Turn every line of the material below into a numbered list, leaving out the blank lines.

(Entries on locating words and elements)
+---+

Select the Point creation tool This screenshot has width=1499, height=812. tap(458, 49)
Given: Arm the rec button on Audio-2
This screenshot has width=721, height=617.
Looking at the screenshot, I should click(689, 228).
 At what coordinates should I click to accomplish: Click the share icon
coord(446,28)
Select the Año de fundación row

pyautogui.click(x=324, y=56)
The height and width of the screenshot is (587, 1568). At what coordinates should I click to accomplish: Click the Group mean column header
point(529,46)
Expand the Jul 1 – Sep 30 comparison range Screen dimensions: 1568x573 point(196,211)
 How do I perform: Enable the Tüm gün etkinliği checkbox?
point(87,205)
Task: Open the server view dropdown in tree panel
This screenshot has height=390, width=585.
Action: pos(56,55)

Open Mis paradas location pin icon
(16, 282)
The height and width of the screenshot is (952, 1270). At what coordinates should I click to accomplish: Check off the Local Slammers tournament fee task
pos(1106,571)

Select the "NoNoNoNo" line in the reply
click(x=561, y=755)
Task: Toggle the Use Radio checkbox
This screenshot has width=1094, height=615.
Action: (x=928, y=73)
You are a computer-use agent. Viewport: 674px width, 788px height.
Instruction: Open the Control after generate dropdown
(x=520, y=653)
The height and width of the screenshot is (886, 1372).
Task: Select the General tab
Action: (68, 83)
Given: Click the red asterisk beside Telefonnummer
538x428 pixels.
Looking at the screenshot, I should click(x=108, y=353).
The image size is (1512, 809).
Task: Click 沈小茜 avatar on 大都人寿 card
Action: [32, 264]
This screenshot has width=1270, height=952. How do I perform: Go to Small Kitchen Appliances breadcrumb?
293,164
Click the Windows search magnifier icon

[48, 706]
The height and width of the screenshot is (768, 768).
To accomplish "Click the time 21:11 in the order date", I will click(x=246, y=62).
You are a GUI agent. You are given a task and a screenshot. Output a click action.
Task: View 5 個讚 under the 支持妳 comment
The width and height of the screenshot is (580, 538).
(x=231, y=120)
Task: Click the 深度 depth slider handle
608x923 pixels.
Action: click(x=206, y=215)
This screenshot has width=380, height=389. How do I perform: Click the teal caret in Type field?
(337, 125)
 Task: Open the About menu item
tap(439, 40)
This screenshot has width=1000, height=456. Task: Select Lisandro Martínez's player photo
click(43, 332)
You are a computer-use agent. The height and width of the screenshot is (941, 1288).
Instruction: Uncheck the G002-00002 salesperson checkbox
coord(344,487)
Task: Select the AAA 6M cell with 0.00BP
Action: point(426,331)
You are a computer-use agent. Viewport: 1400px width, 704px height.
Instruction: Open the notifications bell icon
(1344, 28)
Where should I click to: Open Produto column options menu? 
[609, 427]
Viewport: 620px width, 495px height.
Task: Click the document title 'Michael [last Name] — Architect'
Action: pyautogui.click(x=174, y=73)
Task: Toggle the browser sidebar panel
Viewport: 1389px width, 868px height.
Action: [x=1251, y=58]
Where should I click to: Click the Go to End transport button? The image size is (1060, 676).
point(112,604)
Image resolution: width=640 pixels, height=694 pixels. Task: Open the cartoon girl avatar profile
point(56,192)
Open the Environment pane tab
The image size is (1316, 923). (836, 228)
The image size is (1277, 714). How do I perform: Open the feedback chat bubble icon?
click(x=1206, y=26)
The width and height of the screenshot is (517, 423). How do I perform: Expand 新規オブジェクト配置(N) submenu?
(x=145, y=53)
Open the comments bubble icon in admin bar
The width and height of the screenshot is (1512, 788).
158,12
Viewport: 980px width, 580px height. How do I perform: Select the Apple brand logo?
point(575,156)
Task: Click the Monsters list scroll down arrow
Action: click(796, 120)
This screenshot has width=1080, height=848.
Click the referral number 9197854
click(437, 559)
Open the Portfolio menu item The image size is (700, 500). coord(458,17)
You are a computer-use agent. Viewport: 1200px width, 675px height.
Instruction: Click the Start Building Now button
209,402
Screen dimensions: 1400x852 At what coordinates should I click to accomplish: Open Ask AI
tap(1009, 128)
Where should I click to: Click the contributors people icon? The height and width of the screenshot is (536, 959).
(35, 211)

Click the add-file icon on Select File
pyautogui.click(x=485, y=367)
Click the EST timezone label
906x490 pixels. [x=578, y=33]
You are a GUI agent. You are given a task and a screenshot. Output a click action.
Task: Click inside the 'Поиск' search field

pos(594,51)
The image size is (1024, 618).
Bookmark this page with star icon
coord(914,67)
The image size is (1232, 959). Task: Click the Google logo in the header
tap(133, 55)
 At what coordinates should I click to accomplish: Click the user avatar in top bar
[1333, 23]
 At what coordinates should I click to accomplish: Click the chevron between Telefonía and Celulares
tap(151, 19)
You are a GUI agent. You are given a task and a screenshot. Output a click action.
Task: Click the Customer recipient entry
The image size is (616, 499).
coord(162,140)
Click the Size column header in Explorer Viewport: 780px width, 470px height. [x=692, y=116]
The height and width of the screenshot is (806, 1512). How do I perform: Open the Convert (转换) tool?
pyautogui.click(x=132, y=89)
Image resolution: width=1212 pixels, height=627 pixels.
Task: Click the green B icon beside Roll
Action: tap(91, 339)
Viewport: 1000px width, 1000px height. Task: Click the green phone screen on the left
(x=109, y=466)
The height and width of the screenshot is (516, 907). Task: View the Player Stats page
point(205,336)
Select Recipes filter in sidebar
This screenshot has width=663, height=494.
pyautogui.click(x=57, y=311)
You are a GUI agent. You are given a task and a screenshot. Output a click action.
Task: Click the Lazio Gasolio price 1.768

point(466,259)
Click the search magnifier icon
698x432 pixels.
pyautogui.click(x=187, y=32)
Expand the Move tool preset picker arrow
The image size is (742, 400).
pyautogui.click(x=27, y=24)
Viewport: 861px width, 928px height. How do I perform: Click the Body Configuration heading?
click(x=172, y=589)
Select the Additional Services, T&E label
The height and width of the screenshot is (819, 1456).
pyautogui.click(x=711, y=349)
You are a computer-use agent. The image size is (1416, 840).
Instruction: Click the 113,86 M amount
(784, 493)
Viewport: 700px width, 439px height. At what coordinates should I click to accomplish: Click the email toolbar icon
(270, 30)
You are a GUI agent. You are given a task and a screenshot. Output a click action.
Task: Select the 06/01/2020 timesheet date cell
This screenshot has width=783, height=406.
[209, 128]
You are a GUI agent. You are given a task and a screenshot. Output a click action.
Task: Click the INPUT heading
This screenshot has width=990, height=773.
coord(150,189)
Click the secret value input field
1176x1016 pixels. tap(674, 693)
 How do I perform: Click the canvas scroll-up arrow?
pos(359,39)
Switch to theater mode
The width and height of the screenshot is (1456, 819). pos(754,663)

+---+

▸ **Answer to this exercise**:
1. Select the Point creation tool This screenshot has width=1499, height=812. tap(458, 49)
2. Given: Arm the rec button on Audio-2
3. This screenshot has width=721, height=617.
4. Looking at the screenshot, I should click(689, 228).
5.  At what coordinates should I click to accomplish: Click the share icon
6. coord(446,28)
7. Select the Año de fundación row
8. pyautogui.click(x=324, y=56)
9. The height and width of the screenshot is (587, 1568). At what coordinates should I click to accomplish: Click the Group mean column header
10. point(529,46)
11. Expand the Jul 1 – Sep 30 comparison range Screen dimensions: 1568x573 point(196,211)
12.  How do I perform: Enable the Tüm gün etkinliği checkbox?
13. point(87,205)
14. Task: Open the server view dropdown in tree panel
15. This screenshot has height=390, width=585.
16. Action: pos(56,55)
17. Open Mis paradas location pin icon
18. (16, 282)
19. The height and width of the screenshot is (952, 1270). At what coordinates should I click to accomplish: Check off the Local Slammers tournament fee task
20. pos(1106,571)
21. Select the "NoNoNoNo" line in the reply
22. click(x=561, y=755)
23. Task: Toggle the Use Radio checkbox
24. This screenshot has width=1094, height=615.
25. Action: (x=928, y=73)
26. You are a computer-use agent. Viewport: 674px width, 788px height.
27. Instruction: Open the Control after generate dropdown
28. (x=520, y=653)
29. The height and width of the screenshot is (886, 1372).
30. Task: Select the General tab
31. Action: (68, 83)
32. Given: Click the red asterisk beside Telefonnummer
33. 538x428 pixels.
34. Looking at the screenshot, I should click(x=108, y=353).
35. The image size is (1512, 809).
36. Task: Click 沈小茜 avatar on 大都人寿 card
37. Action: [32, 264]
38. This screenshot has width=1270, height=952. How do I perform: Go to Small Kitchen Appliances breadcrumb?
39. 293,164
40. Click the Windows search magnifier icon
41. [48, 706]
42. The height and width of the screenshot is (768, 768).
43. To accomplish "Click the time 21:11 in the order date", I will click(x=246, y=62).
44. You are a GUI agent. You are given a task and a screenshot. Output a click action.
45. Task: View 5 個讚 under the 支持妳 comment
46. The width and height of the screenshot is (580, 538).
47. (x=231, y=120)
48. Task: Click the 深度 depth slider handle
49. 608x923 pixels.
50. Action: click(x=206, y=215)
51. This screenshot has width=380, height=389. How do I perform: Click the teal caret in Type field?
52. (337, 125)
53.  Task: Open the About menu item
54. tap(439, 40)
55. This screenshot has width=1000, height=456. Task: Select Lisandro Martínez's player photo
56. click(43, 332)
57. You are a computer-use agent. The height and width of the screenshot is (941, 1288).
58. Instruction: Uncheck the G002-00002 salesperson checkbox
59. coord(344,487)
60. Task: Select the AAA 6M cell with 0.00BP
61. Action: point(426,331)
62. You are a computer-use agent. Viewport: 1400px width, 704px height.
63. Instruction: Open the notifications bell icon
64. (1344, 28)
65. Where should I click to: Open Produto column options menu? 
66. [609, 427]
67. Viewport: 620px width, 495px height.
68. Task: Click the document title 'Michael [last Name] — Architect'
69. Action: pyautogui.click(x=174, y=73)
70. Task: Toggle the browser sidebar panel
71. Viewport: 1389px width, 868px height.
72. Action: [x=1251, y=58]
73. Where should I click to: Click the Go to End transport button? The image size is (1060, 676).
74. point(112,604)
75. Image resolution: width=640 pixels, height=694 pixels. Task: Open the cartoon girl avatar profile
76. point(56,192)
77. Open the Environment pane tab
78. The image size is (1316, 923). (836, 228)
79. The image size is (1277, 714). How do I perform: Open the feedback chat bubble icon?
80. click(x=1206, y=26)
81. The width and height of the screenshot is (517, 423). How do I perform: Expand 新規オブジェクト配置(N) submenu?
82. (x=145, y=53)
83. Open the comments bubble icon in admin bar
84. The width and height of the screenshot is (1512, 788).
85. 158,12
86. Viewport: 980px width, 580px height. How do I perform: Select the Apple brand logo?
87. point(575,156)
88. Task: Click the Monsters list scroll down arrow
89. Action: click(796, 120)
90. This screenshot has width=1080, height=848.
91. Click the referral number 9197854
92. click(437, 559)
93. Open the Portfolio menu item The image size is (700, 500). coord(458,17)
94. You are a computer-use agent. Viewport: 1200px width, 675px height.
95. Instruction: Click the Start Building Now button
96. 209,402
97. Screen dimensions: 1400x852 At what coordinates should I click to accomplish: Open Ask AI
98. tap(1009, 128)
99. Where should I click to: Click the contributors people icon? The height and width of the screenshot is (536, 959).
100. (35, 211)
101. Click the add-file icon on Select File
102. pyautogui.click(x=485, y=367)
103. Click the EST timezone label
104. 906x490 pixels. [x=578, y=33]
105. You are a GUI agent. You are given a task and a screenshot. Output a click action.
106. Task: Click inside the 'Поиск' search field
107. pos(594,51)
108. The image size is (1024, 618).
109. Bookmark this page with star icon
110. coord(914,67)
111. The image size is (1232, 959). Task: Click the Google logo in the header
112. tap(133, 55)
113.  At what coordinates should I click to accomplish: Click the user avatar in top bar
114. [1333, 23]
115.  At what coordinates should I click to accomplish: Click the chevron between Telefonía and Celulares
116. tap(151, 19)
117. You are a GUI agent. You are given a task and a screenshot. Output a click action.
118. Task: Click the Customer recipient entry
119. The image size is (616, 499).
120. coord(162,140)
121. Click the Size column header in Explorer Viewport: 780px width, 470px height. [x=692, y=116]
122. The height and width of the screenshot is (806, 1512). How do I perform: Open the Convert (转换) tool?
123. pyautogui.click(x=132, y=89)
124. Image resolution: width=1212 pixels, height=627 pixels.
125. Task: Click the green B icon beside Roll
126. Action: tap(91, 339)
127. Viewport: 1000px width, 1000px height. Task: Click the green phone screen on the left
128. (x=109, y=466)
129. The height and width of the screenshot is (516, 907). Task: View the Player Stats page
130. point(205,336)
131. Select Recipes filter in sidebar
132. This screenshot has width=663, height=494.
133. pyautogui.click(x=57, y=311)
134. You are a GUI agent. You are given a task and a screenshot. Output a click action.
135. Task: Click the Lazio Gasolio price 1.768
136. point(466,259)
137. Click the search magnifier icon
138. 698x432 pixels.
139. pyautogui.click(x=187, y=32)
140. Expand the Move tool preset picker arrow
141. The image size is (742, 400).
142. pyautogui.click(x=27, y=24)
143. Viewport: 861px width, 928px height. How do I perform: Click the Body Configuration heading?
144. click(x=172, y=589)
145. Select the Additional Services, T&E label
146. The height and width of the screenshot is (819, 1456).
147. pyautogui.click(x=711, y=349)
148. You are a computer-use agent. The image size is (1416, 840).
149. Instruction: Click the 113,86 M amount
150. (784, 493)
151. Viewport: 700px width, 439px height. At what coordinates should I click to accomplish: Click the email toolbar icon
152. (270, 30)
153. You are a GUI agent. You are given a task and a screenshot. Output a click action.
154. Task: Select the 06/01/2020 timesheet date cell
155. This screenshot has width=783, height=406.
156. [209, 128]
157. You are a GUI agent. You are given a task and a screenshot. Output a click action.
158. Task: Click the INPUT heading
159. This screenshot has width=990, height=773.
160. coord(150,189)
161. Click the secret value input field
162. 1176x1016 pixels. tap(674, 693)
163.  How do I perform: Click the canvas scroll-up arrow?
164. pos(359,39)
165. Switch to theater mode
166. The width and height of the screenshot is (1456, 819). pos(754,663)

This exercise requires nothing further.